The Shallows: What the Internet Is Doing to Our Brains
Reviews

This book is in my top three reads of the year. It takes the reader on a journey through intellectual technology—from an oral history to early writing, through the inventions of scrolls, manuscripts, and books, to databases to the Internet today. On a parallel track, it investigates the structure and nature of our brains—how working memory, long-term memory, and neuro-elasticity function, and the roles that attention, deep focus, immersion, and distraction play. It’s not a pretty picture: most of the Net has optimized towards the selling and distributing of ads, which require our constant distraction and inattention—and it has a physical, neuronal outcome in our brains and working patterns. The good news? Elasticity implies it can be reversed. I was left asking new questions: what does it mean to use our technology mindfully? Why is it so important? What can we gain by doing so? And how can we be the driver of our own thinking processes?

a minha análise: http://virtual-illusion.blogspot.pt/2...
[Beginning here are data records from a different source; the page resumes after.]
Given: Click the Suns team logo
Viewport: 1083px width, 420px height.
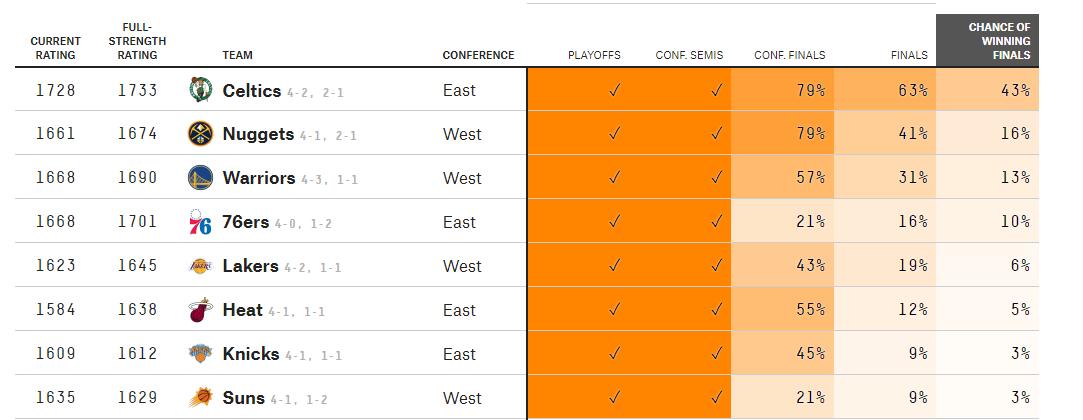Looking at the screenshot, I should (x=201, y=398).
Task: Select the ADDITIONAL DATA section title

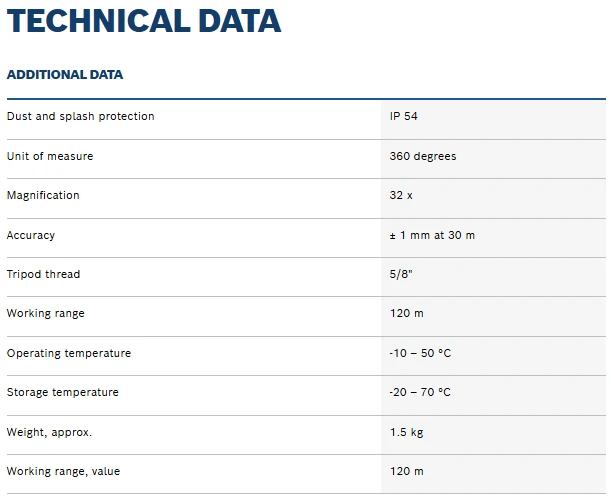Action: click(65, 74)
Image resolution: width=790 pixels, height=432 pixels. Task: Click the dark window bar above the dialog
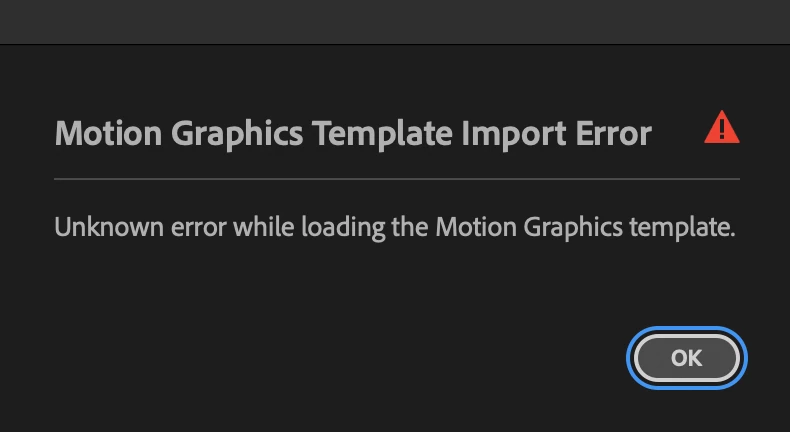click(395, 22)
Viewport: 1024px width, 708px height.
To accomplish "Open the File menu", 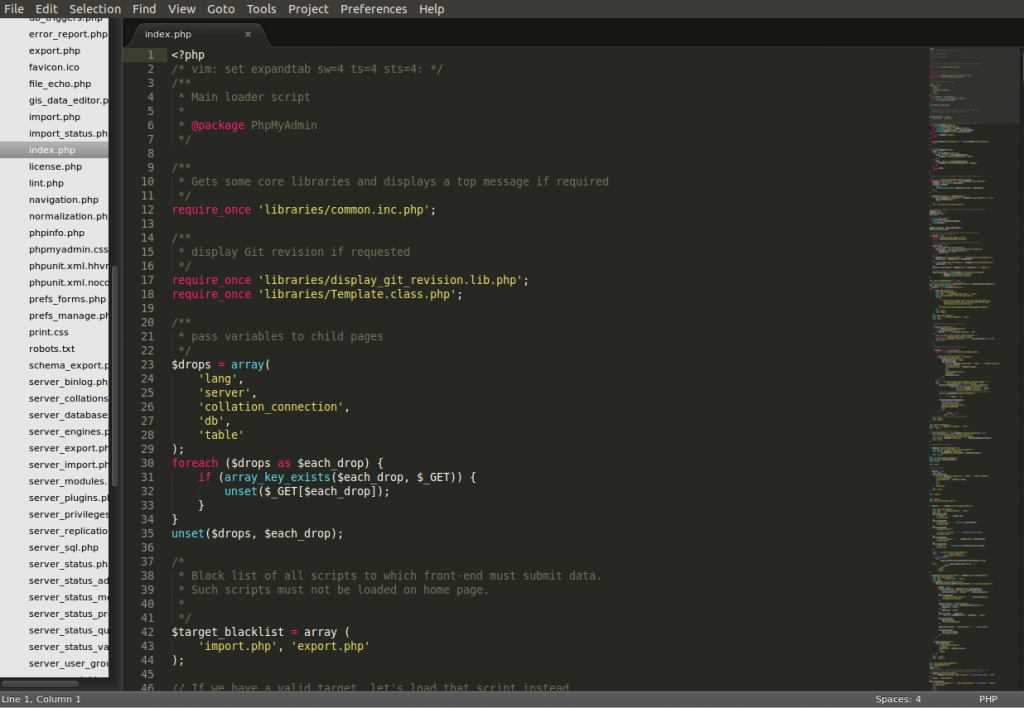I will 14,8.
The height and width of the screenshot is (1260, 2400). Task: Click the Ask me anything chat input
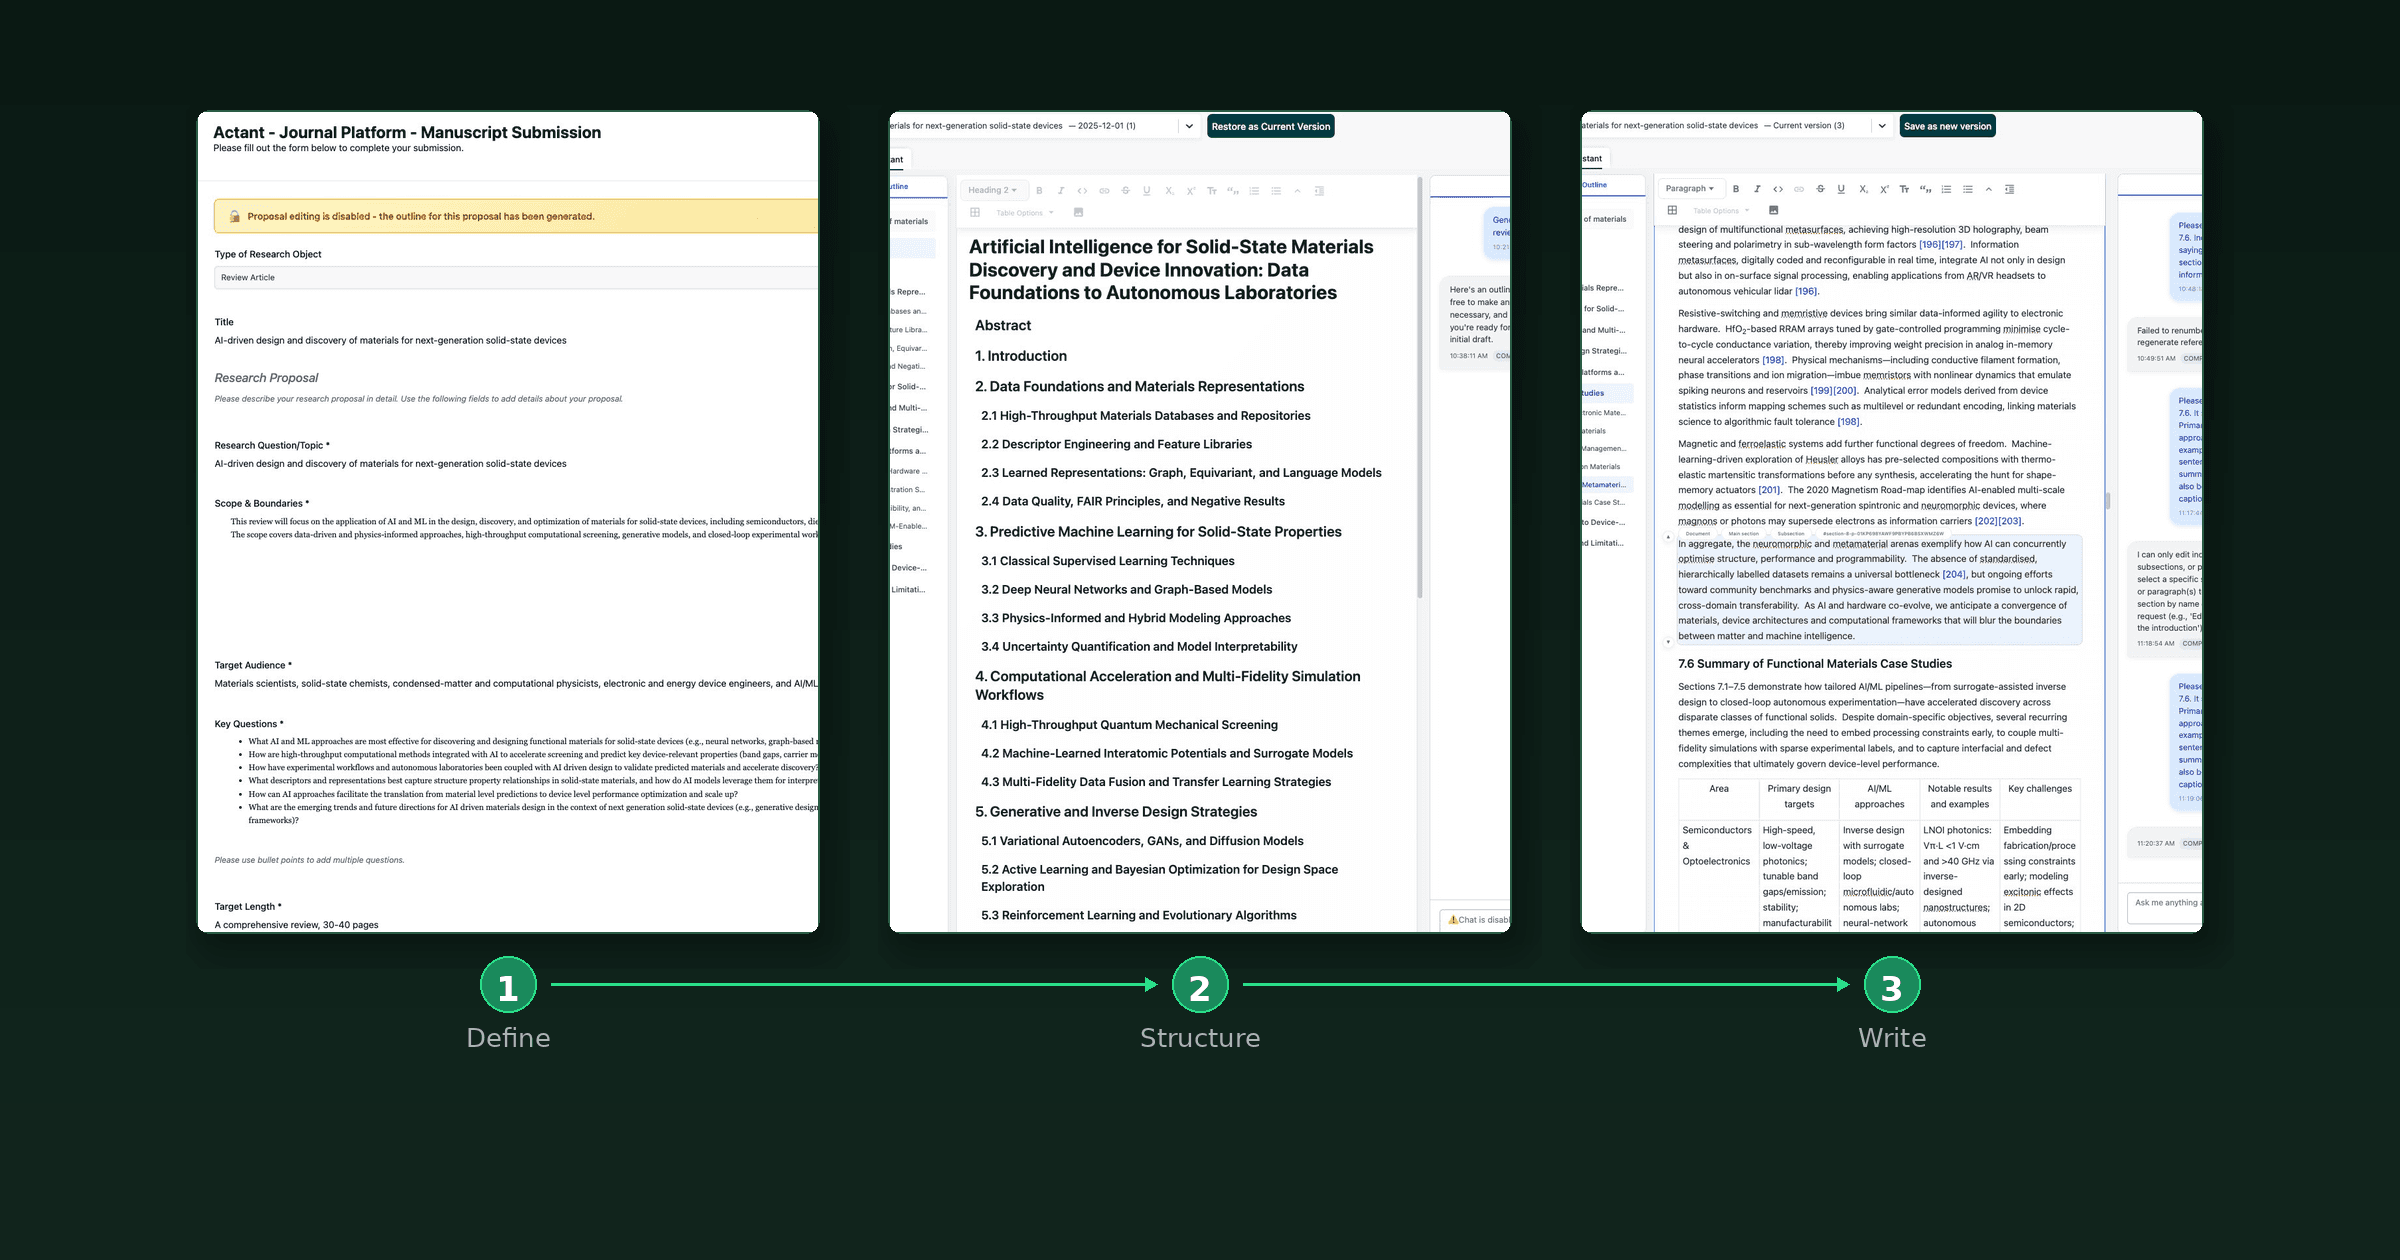click(x=2165, y=903)
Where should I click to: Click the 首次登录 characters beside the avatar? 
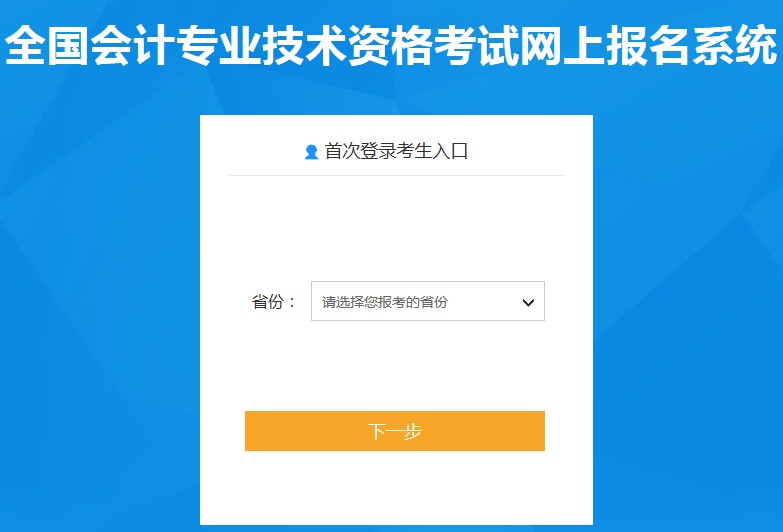[x=360, y=151]
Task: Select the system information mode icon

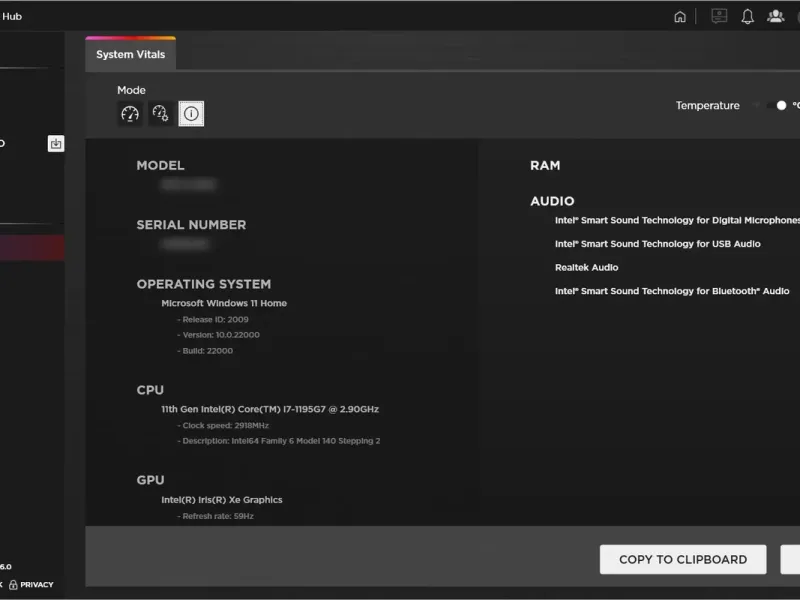Action: tap(191, 114)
Overall, it's okay and I find it making some compelling arguments for the shift in thinking that's been enforced by more technology but it spends more time centering on the medium rather than the way that it's been used. If the issue is truly overstimulation, we can find ways to reel back the stimulation while still maintaining the benefits of tech. Along with missing that significant distinction, it feels a bit out of date. That's solely the result of tech being a moving target that's easy to miss and the book being over a decade old at this point. Perhaps it's a testament to its presience but I'd probably say you should spend more time reading "Irresistible" by Adam Alter. If you find yourself still wanting more on the ethics and impact of tech, this is certainly worth the while but not something I'd recommend as a top-level view.

This is one of those books (like lean in) that is so often quoted and written about that you feel you don’t need to read it because you already know it. But when you do you realise it’s so much more than the headlines and sound bites attributed to it. I won’t rehash what it’s about merely say it’s worth reading and you can skim over the stuff you’ve read elsewhere or by someone else or the (now 4 years later) stuff that’s become dated or obsolete.

For a book that says the internet is making us shallow by changing the way we process things and is making us all easily distracted, way to go by filling the first part of the book with dry information about how the brain works, synapses and stuff! I almost felt like I couldn't continue reading the book at certain points, but continued cos I didn't want the author to prove his point. Ha ha. "The map and the clock shared a similar ethic. Both placed a new stress on measurement and abstraction, on perceiving and defining forms and processes beyond those apparent to our senses." The most interesting takeaway I got from this book was how our tools molds our minds and the way we think, on a far greater scale than we can imagine. Because we rely so much on the internet "as an extension of our memory" cos we can retrieve information so easily, we archive our information sources rather than store information.